• [WHAT TO DO]: Please set down, unchanged, the line containing "Screen dimensions: 1170x591" and all the lines that follow it until the data below ends.
[[ MATERIAL FOR THIS EXERCISE, beginning ]]
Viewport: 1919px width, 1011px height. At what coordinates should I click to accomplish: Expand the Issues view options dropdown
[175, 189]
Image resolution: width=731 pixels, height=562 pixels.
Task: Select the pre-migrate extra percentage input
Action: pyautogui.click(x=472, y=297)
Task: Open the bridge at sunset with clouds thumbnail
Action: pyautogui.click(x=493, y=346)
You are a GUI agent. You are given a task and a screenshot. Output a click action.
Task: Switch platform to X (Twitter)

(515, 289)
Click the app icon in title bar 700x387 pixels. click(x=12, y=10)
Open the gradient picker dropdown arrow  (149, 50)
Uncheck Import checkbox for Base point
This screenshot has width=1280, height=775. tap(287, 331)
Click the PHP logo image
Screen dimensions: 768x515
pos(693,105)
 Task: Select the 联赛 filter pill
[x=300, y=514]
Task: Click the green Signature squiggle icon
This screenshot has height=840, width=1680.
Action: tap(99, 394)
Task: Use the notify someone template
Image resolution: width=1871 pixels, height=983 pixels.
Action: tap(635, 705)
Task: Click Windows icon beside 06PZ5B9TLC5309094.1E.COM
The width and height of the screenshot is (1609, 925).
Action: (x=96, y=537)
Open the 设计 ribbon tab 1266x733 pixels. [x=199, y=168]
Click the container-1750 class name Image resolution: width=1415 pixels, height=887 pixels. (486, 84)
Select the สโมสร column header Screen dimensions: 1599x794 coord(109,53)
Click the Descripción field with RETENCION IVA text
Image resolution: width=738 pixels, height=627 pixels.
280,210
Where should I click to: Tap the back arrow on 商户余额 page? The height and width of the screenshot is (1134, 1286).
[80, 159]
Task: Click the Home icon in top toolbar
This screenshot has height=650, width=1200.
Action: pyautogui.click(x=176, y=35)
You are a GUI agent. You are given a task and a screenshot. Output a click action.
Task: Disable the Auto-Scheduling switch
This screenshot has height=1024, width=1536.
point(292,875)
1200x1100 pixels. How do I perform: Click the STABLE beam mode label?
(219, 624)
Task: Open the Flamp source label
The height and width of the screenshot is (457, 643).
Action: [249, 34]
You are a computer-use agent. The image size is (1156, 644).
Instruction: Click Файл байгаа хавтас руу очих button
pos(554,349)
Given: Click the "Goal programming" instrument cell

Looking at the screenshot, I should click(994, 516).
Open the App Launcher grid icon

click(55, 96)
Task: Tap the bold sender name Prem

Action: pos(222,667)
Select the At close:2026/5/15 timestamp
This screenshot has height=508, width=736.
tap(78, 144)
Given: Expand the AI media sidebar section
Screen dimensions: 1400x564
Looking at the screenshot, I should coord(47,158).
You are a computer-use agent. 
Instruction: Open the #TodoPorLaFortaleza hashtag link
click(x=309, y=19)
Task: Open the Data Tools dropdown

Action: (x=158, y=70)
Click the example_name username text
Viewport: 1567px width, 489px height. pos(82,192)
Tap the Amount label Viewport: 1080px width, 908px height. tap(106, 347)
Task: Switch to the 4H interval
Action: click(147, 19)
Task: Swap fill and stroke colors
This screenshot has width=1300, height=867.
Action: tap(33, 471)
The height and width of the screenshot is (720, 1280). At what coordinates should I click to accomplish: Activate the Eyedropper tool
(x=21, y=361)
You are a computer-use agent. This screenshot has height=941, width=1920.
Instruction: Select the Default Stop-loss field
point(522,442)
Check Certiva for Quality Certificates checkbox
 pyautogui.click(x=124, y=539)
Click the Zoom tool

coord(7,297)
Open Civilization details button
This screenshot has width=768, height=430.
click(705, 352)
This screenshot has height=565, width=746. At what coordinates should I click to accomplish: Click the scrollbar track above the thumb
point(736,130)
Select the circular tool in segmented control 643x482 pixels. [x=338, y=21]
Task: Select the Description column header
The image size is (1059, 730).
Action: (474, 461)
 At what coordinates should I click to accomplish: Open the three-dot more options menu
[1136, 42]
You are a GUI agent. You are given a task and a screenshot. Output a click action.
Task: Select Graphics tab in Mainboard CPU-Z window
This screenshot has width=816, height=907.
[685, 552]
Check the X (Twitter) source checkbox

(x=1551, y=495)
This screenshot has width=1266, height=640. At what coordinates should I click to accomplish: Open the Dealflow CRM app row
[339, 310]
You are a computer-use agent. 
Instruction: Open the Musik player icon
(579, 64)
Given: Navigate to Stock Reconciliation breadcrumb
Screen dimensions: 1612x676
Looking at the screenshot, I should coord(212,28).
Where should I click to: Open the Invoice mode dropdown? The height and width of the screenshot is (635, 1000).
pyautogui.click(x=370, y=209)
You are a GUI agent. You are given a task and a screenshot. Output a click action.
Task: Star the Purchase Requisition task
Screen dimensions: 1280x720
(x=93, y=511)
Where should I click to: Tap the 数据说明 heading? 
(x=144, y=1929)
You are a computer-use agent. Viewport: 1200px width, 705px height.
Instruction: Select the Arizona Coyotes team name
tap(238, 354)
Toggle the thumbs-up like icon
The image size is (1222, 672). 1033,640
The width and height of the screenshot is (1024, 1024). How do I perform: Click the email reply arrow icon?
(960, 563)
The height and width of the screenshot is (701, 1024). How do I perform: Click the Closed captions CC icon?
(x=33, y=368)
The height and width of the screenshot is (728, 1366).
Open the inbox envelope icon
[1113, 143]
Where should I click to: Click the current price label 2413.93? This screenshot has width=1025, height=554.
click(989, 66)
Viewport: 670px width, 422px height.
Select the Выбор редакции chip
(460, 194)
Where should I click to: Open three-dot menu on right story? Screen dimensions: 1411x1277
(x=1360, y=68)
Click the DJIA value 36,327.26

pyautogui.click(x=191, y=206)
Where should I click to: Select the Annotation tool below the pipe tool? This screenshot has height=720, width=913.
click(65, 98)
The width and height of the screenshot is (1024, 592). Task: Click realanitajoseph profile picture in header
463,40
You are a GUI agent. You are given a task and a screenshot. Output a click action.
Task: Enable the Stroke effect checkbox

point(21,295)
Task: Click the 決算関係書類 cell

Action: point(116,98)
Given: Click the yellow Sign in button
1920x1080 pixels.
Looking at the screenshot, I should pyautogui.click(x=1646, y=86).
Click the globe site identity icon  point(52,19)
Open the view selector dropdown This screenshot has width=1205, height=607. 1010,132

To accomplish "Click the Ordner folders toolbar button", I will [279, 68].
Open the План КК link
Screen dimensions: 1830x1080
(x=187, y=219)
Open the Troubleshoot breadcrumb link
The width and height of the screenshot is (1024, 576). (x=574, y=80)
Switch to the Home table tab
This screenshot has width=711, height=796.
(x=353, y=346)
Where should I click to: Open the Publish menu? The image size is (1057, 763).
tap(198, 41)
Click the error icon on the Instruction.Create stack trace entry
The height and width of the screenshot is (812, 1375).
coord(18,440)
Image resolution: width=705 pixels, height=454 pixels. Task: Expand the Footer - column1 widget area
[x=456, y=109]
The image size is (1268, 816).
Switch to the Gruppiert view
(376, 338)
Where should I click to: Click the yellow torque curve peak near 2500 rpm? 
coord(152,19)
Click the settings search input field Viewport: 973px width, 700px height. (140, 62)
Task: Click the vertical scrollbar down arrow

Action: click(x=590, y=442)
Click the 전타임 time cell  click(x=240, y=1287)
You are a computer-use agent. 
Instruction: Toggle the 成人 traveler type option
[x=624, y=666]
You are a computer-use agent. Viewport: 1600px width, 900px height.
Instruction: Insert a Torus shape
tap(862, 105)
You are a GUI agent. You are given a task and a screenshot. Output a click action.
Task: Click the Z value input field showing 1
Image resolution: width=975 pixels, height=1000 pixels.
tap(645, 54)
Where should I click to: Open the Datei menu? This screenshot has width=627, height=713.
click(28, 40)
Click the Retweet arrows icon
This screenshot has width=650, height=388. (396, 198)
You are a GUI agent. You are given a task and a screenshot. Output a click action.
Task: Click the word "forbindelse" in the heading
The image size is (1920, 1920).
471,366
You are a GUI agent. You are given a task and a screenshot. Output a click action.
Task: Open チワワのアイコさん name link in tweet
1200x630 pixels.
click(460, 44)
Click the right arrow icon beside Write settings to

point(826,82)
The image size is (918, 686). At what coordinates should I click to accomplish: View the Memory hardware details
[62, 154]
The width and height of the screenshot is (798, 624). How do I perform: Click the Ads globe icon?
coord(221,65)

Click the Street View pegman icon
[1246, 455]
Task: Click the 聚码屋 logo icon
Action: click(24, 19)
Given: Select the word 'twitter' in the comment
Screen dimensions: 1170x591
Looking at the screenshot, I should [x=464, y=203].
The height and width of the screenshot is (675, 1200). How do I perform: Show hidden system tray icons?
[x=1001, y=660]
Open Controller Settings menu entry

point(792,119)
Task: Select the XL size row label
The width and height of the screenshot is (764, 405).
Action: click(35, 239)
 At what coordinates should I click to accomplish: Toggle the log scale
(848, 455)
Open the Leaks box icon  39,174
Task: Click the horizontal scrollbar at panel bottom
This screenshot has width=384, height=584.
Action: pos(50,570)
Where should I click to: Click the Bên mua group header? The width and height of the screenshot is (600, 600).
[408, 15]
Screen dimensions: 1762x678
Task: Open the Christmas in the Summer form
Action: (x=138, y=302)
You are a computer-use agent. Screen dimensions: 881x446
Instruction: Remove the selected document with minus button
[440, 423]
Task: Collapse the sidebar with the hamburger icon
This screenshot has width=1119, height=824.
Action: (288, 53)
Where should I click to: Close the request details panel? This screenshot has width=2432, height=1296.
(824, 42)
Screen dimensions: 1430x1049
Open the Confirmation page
[[ MATERIAL FOR THIS EXERCISE, end ]]
• [REPLY TO THE TASK]:
Screen dimensions: 1170x591
Looking at the screenshot, I should [x=464, y=203].
The height and width of the screenshot is (675, 1200). How do I perform: Show hidden system tray icons?
[x=1001, y=660]
Open Controller Settings menu entry

point(792,119)
Task: Select the XL size row label
The width and height of the screenshot is (764, 405).
Action: click(35, 239)
 At what coordinates should I click to accomplish: Toggle the log scale
(848, 455)
Open the Leaks box icon  39,174
Task: Click the horizontal scrollbar at panel bottom
This screenshot has width=384, height=584.
Action: pos(50,570)
Where should I click to: Click the Bên mua group header? The width and height of the screenshot is (600, 600).
[408, 15]
Screen dimensions: 1762x678
Task: Open the Christmas in the Summer form
Action: (x=138, y=302)
You are a computer-use agent. Screen dimensions: 881x446
Instruction: Remove the selected document with minus button
[440, 423]
Task: Collapse the sidebar with the hamburger icon
This screenshot has width=1119, height=824.
Action: (288, 53)
Where should I click to: Close the request details panel? This screenshot has width=2432, height=1296.
(824, 42)
Screen dimensions: 1430x1049
Open the Confirmation page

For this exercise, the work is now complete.